Des gens discutent à l’extérieur du comptoir de la Compagnie de la Baie d’Hudson à Aklavik, dans les Territoires du Nord-Ouest en 1956.
Des gens discutent à l’extérieur du comptoir de la Compagnie de la Baie d’Hudson à Aklavik, dans les Territoires du Nord-Ouest en 1956. BAC
Le commerce de la fourrure

Après avoir eu raison de ses compétiteurs comme la Compagnie du Nord-Ouest, la Hudson Bay Company (dont le nom sera francisé beaucoup plus tard) permettra l’exploration des moindres parcelles du futur Canada, jusqu’en Alaska.

Après la chute du Régime français en 1763, elle étend son réseau vers l’Ouest.

L’historien Laporte souligne que le commerce de la fourrure n’a pas pris fin avec le régime français; il y a eu une explosion de la demande jusqu’au milieu du 19e siècle. «On apprend tous à l’école que le commerce de la fourrure a disparu assez tôt dans notre histoire. Erreur. La fourrure de castor a longtemps été très en vogue en Europe. Mais le commerce ne passait plus par Montréal. On naviguait directement par la baie d’Hudson.»

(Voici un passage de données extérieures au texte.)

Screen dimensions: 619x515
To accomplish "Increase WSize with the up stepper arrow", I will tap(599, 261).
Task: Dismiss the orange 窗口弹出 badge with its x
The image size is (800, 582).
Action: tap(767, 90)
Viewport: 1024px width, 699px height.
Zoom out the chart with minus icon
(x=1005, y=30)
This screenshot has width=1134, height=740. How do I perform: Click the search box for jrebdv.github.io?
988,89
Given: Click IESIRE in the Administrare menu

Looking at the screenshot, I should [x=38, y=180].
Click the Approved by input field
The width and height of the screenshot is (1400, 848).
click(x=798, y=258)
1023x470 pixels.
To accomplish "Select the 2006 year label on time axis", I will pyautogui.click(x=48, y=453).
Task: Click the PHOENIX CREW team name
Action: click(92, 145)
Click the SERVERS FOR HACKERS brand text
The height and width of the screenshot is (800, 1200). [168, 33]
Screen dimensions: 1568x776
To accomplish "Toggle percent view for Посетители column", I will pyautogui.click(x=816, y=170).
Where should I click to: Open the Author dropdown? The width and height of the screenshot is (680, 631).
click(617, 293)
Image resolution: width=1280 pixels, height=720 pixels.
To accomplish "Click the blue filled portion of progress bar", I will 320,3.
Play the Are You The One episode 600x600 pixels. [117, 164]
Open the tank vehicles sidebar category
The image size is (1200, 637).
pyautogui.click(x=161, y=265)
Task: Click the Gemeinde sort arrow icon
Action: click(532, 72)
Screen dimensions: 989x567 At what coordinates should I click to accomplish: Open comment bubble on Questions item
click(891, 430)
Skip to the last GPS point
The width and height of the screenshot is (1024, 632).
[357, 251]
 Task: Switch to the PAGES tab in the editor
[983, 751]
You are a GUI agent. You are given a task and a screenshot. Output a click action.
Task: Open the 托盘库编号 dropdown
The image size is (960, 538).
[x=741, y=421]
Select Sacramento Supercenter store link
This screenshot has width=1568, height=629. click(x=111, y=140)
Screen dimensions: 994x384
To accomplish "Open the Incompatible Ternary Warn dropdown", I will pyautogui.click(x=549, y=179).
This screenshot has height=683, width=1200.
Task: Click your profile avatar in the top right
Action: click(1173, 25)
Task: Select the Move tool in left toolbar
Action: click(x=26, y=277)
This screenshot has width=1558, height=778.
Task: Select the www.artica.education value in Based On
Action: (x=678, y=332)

Le magasin Morgan, inauguré à Montréal en 1845, est acheté par La Baie en 1972.
Le magasin Morgan, inauguré à Montréal en 1845, est acheté par La Baie en 1972. Montréal

Acheter par catalogue

C’est la Compagnie de la Baie d’Hudson qui a introduit l’achat par catalogue en permettant aux consommateurs de choisir leurs produits et de se les faire livrer à un point de vente, qui se trouvait à être très souvent un ancien poste de traite.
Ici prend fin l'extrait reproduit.